AIM: Please copy the material below line for line, changing nothing.

[start]

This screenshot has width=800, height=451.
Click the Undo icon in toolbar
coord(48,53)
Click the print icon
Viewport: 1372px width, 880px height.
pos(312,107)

[end]

FULL SOLUTION:
This screenshot has width=800, height=451.
Click the Undo icon in toolbar
coord(48,53)
Click the print icon
Viewport: 1372px width, 880px height.
pos(312,107)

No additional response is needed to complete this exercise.